I agree. It has killed some of my ambitions and changed others. I've done the simple living thing for my entire life, so I was never into consumer culture and acquiring stuff, but I did care very much about having a high salary, advanced degrees and things like that. This is because I viewed these kinds of things as hedges against the precariousness in which I'd been raised: dad laid off all the time, living on pancakes and pasta, and seeing every grocery store trip and new pair of school shoes drive my parents to extreme stress and misery.

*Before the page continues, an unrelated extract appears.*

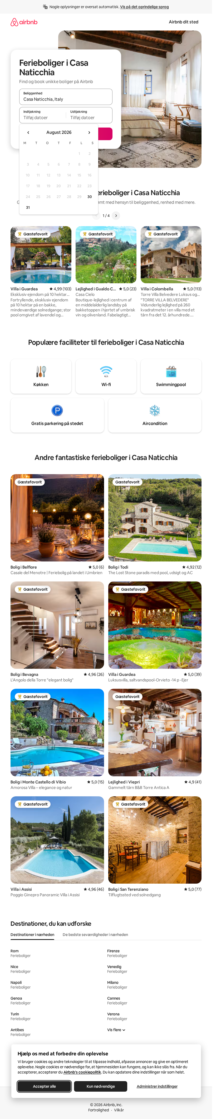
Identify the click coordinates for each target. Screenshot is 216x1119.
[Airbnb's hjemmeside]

The turning point came sooner than I thought, though. As soon as I realized I could buy everything I wanted at the grocery store, my ambition started to slip. Realizing I didn't want almost anything, ever (because most things are cheap, slave labor crap), accelerated things. Paying off our house was the nail in the coffin, which I did not see coming. We're a few months into FIRE before age 40 and my striving/professional ambition is dead and gone. My creative ambitions, on the other hand, are roaring. My capacity for sewing, writing, knitting, cooking, home brewing and woodworking are endless, and those are the only things I can compel myself to do. And I have all sorts of things I'd like to do with them. It feels different though, in that I genuinely don't care what happens with these pursuits and will pursue them no matter the outcome.
This lack of ambition does make me feel like my advanced degrees and previous striving were wasted, but they did probably help us reach FIRE as soon as we did, even if I don't know exactly how. Mostly I'm just stunned at how quickly and completely it evaporated. Pfffsssssshhh.